> [Description of the task]
Please retype every entry as written, and keep the pictures out.

━━━━━ Data for analysis ━━━━━

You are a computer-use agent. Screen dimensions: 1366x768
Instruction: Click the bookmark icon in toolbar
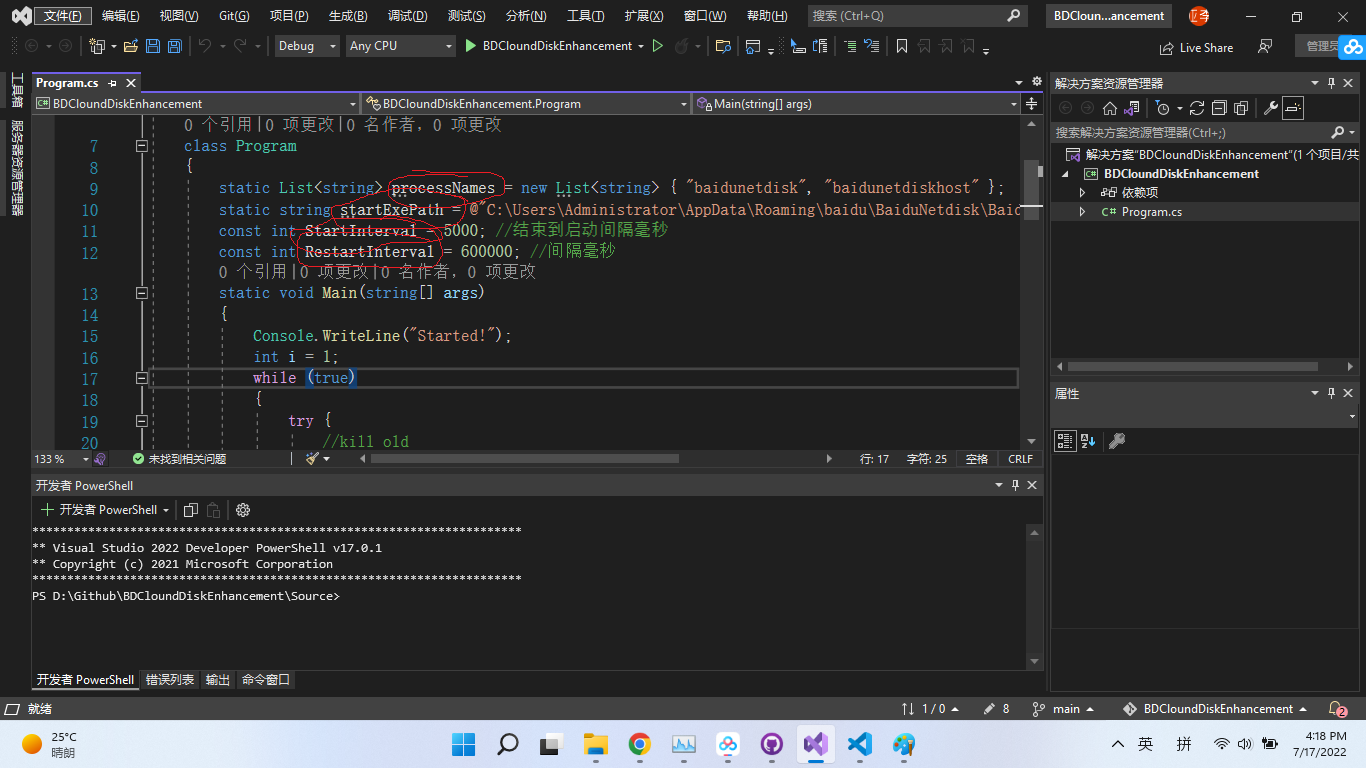coord(902,46)
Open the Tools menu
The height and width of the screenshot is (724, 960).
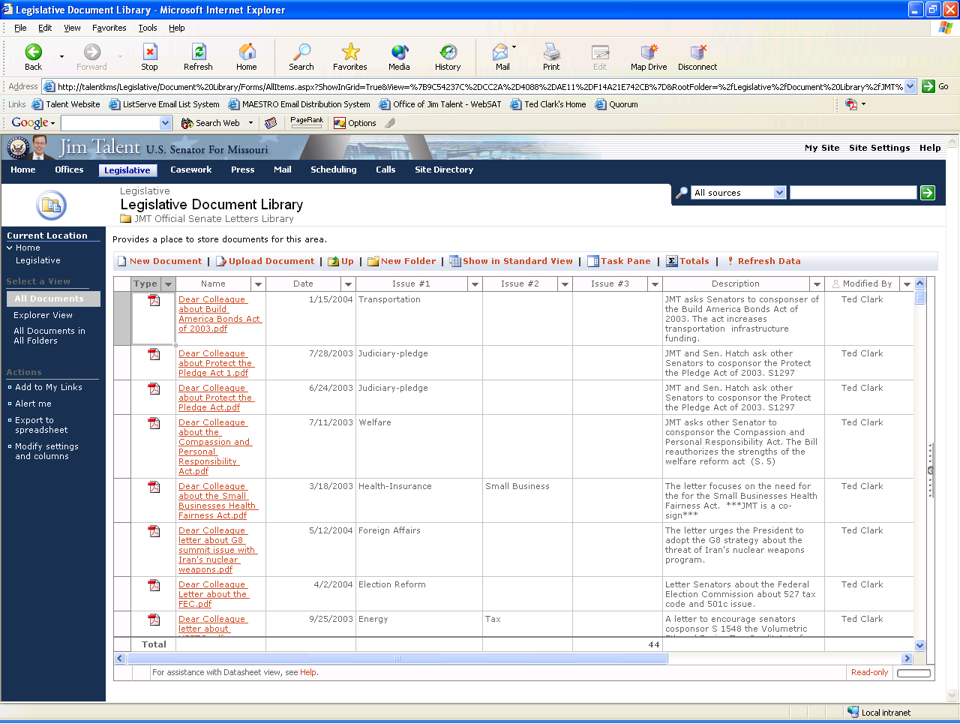pos(147,28)
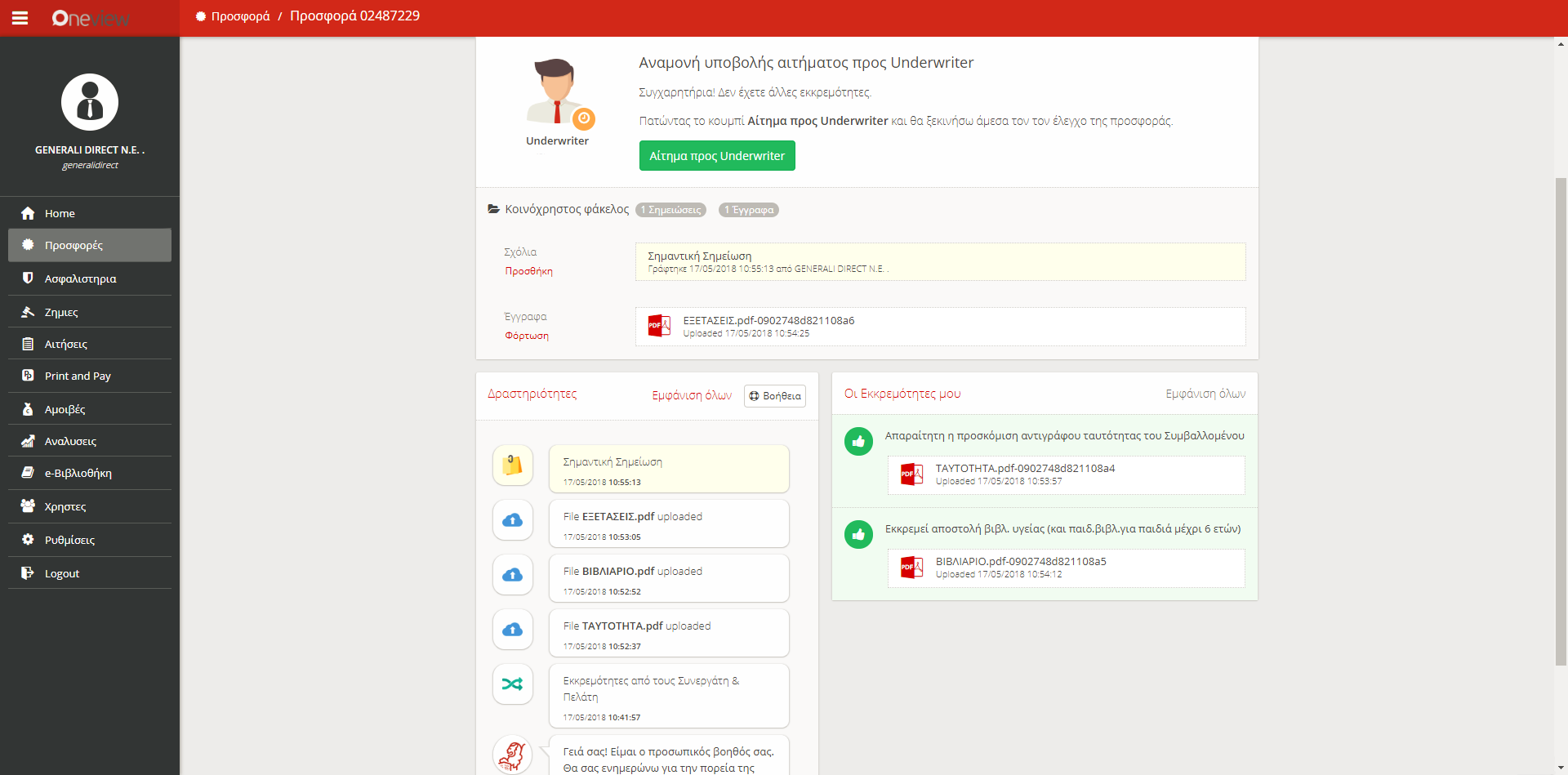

━━━━━

> [Output of the exercise]
You are a computer-use agent. Screen dimensions: 1366x768
Instruction: Click the bookmark icon in toolbar
coord(902,46)
Open the Tools menu
The height and width of the screenshot is (724, 960).
pos(147,28)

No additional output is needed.